• Task description: Find every line in the data that contains the string "Viewport", matching case exactly, and copy each of those lines in full.

┄┄┄┄┄┄┄┄┄┄

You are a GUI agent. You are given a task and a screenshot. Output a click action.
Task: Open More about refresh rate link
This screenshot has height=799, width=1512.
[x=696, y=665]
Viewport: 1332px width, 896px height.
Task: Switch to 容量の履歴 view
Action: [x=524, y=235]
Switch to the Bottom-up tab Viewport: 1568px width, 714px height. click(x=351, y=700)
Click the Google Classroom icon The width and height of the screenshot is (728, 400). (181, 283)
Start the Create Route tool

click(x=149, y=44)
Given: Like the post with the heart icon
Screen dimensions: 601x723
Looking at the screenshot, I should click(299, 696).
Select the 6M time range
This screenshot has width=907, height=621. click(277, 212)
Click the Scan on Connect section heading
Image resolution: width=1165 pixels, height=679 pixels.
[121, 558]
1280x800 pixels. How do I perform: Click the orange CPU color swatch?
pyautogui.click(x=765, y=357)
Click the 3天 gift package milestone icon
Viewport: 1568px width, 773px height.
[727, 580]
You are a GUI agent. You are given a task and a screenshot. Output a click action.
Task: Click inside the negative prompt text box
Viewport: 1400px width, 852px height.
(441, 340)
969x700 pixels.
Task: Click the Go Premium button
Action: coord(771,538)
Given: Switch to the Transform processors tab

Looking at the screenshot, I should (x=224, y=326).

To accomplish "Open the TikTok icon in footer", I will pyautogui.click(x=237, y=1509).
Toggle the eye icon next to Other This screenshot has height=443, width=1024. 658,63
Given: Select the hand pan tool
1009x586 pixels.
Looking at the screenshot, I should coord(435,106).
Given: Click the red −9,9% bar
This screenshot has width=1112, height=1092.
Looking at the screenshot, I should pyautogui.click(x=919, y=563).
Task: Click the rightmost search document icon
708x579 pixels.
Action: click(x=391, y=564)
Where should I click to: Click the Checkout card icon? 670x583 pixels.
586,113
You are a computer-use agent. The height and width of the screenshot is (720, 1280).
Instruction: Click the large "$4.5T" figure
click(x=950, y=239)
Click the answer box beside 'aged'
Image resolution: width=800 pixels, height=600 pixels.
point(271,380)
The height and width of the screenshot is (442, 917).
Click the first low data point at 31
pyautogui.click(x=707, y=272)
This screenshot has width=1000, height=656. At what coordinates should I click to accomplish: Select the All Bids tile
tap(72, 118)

┄┄┄┄┄┄┄┄┄┄

• Answer to the exercise:
Viewport: 1332px width, 896px height.
Switch to the Bottom-up tab Viewport: 1568px width, 714px height. click(x=351, y=700)
Viewport: 1568px width, 773px height.
Viewport: 1400px width, 852px height.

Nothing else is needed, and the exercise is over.